*Selected extract*
I placed my order for a 2016 s3, now dont tell me I'm going to have yo change it! If they even let me now.


----------



## xgrudgex (Jan 25, 2001)

Can't wait to hear what this is all about! When are we expecting news??


----------



## SDS3 (Apr 8, 2015)

Interesting...


----------



## jsausley (Dec 2, 2011)

Production on MY2015s is pretty much over (about two weeks left?) so I'm assuming these are late MY cars that are getting some special treatment, and that means they should either already be built and on the way here, or they'll be finishing production very soon. That's pretty cool that they're doing this -- I wonder how Audi is determining which dealers will get these Exclusive cars, and how quickly they'll be sold out. I can't imagine the dealers won't start contacting customers that they know have shown interest.


----------



## [email protected] (Apr 9, 2004)

jsausley said:


> Production on MY2015s is pretty much over (about two weeks left?) so I'm assuming these are late MY cars that are getting some special treatment, and that means they should either already be built and on the way here, or they'll be finishing production very soon. That's pretty cool that they're doing this -- I wonder how Audi is determining which dealers will get these Exclusive cars, and how quickly they'll be sold out. I can't imagine the dealers won't start contacting customers that they know have shown interest.


I don't have full details, but the way they were presented to me is a specific build number unlike the Nogaro Edition S4 that could later be built. I don't know if these can also be built later, and the numbers are much smaller than Nogaro S4, but with several different configurations (likely colors). My guess is that they'll hit and go into dealers and it'll be a scramble to keep track of which ones are where and still available. This is ALL conjecture though as I have just a very basic understanding of what's coming and when more is available, I will make sure to post here unless a dealer with more knowledge beats me to it.


----------



## SDS3 (Apr 8, 2015)

[email protected] said:


> I don't have full details, but the way they were presented to me is a specific build number unlike the Nogaro Edition S4 that could later be built. I don't know if these can also be built later, and the numbers are much smaller than Nogaro S4, but with several different configurations (likely colors). My guess is that they'll hit and go into dealers and it'll be a scramble to keep track of which ones are where and still available. This is ALL conjecture though as I have just a very basic understanding of what's coming and when more is available, I will make sure to post here unless a dealer with more knowledge beats me to it.


I am working on negotiations to order an S3 this month, but this makes me want to wait. Especially if there is any chance of a nogaro one. Only thing I am hoping for is that they included the S Sport seats too. I'd love to ask the dealer I am working with about this, but how do I reference what we are talking about?


----------



## MO_VW (Oct 3, 2013)

I'm hoping for an L.L.Bean edition!!! :laugh:


----------



## blackoptic (Apr 14, 2015)

*Data excerpt*
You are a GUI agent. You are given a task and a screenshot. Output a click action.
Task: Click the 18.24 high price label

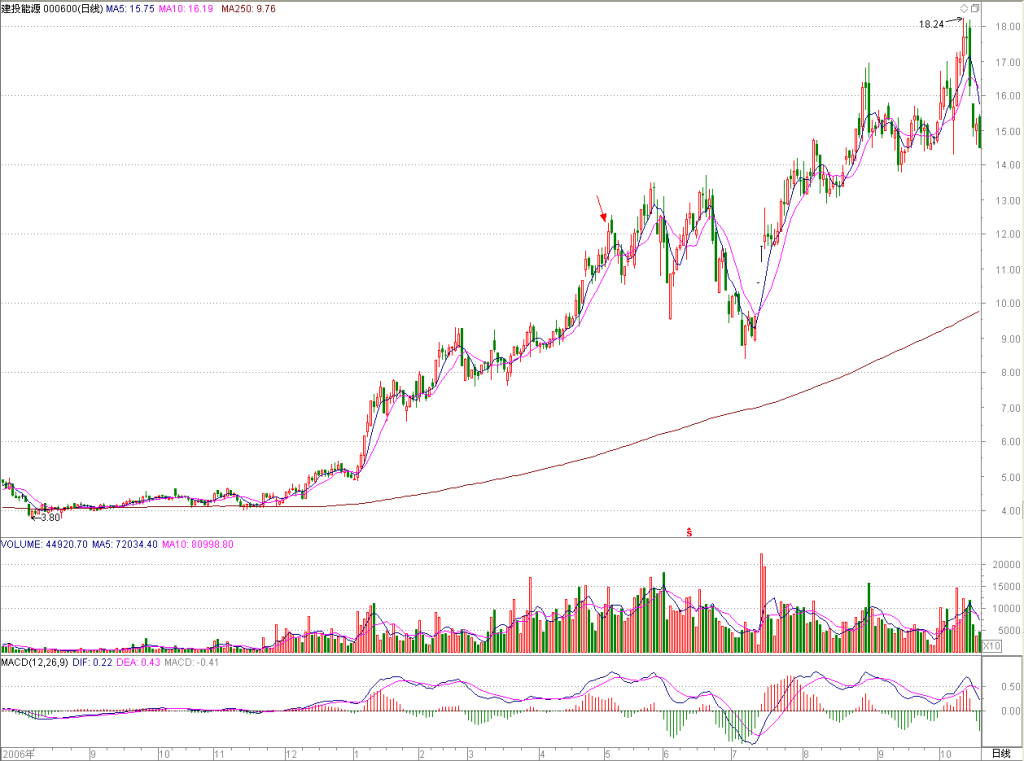pos(931,24)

*Directions*
A. Please duplicate, word for word, the part of the Audi S3 forum thread that opens with the words containing "I am working on" and closes with "are talking about?".
B. Write the next part of the Audi S3 forum thread, picking up right after its last post.
The lines are drawn from a separate source, unrelated to the Audi S3 forum thread.

*Task-by-task results*
A.
I am working on negotiations to order an S3 this month, but this makes me want to wait. Especially if there is any chance of a nogaro one. Only thing I am hoping for is that they included the S Sport seats too. I'd love to ask the dealer I am working with about this, but how do I reference what we are talking about?

B.
Also just placed an order for a '16 S3 over the weekend--- any rough ideas/expectations on pricing for Audi exclusives? I've seen their interiors well over $10k on other models....


----------



## SDS3 (Apr 8, 2015)

blackoptic said:


> Also just placed an order for a '16 S3 over the weekend--- any rough ideas/expectations on pricing for Audi exclusives? I've seen their interiors well over $10k on other models....


This is true... the nogaro edition S4s were MSRP at over $62k and I've seen some Audi Exclusive colored S3's (not even fully loaded) MSRP around $54k. This could easily be a mid-$50's S3 which is pretty pricey for the car.


----------



## maTTQ (Feb 4, 2012)

Audi Exclusive interiors are usually not available on an S3. Paint costs $3900. So if an exclusive pkg including interior is what's in the works, that would be different - and probably expensive. But who knows?

Sent from my C6806_GPe using Tapatalk


----------



## WhyFly (Sep 30, 2007)

The only thing I would care about is a manual. Nonetheless its too late for me. Im off to pick up my car next week Tuesday.


----------



## drober30 (Jan 5, 2015)

Carrot on a stick... S3 - RS3 - Special Edition Something - What Ever The Heck Is Next! Thank goodness the S3 was the car I couldn't afford in the first place so I don't have to worry about whats next!

$3k for special paint job! Only if I could park it in my living room and stare at it each day. I have way to much anxiety already driving my plain old factory standard paint job on these crappy Michigan roads!!! Paint jobs don't last a day here!

I did wrapped it in Xpel hoping to prolong it...


----------



## slo_s3 (Oct 15, 2014)

hmm, subscribed for more info


----------



## lilmira (Feb 4, 2014)

S3+ or me no care


----------



## blackoptic (Apr 14, 2015)

SDS3 said:


> This is true... the nogaro edition S4s were MSRP at over $62k and I've seen some Audi Exclusive colored S3's (not even fully loaded) MSRP around $54k. This could easily be a mid-$50's S3 which is pretty pricey for the car.


I agree...difficult to justify when getting into the range of a well optioned S4 (maybe a slight change with the B9's---but still). Either way, I am still intrigued to see the configurations of these cars and will certainly enjoy the pictures to come!


----------



## [email protected] (Apr 9, 2004)

The Nogaro Edition was interesting, in that had you tried to build that yourself it would have cost a lot more than the package price they put together. That said, it may have been a bit ambitious. Hopefully these will have more of a budget in mind.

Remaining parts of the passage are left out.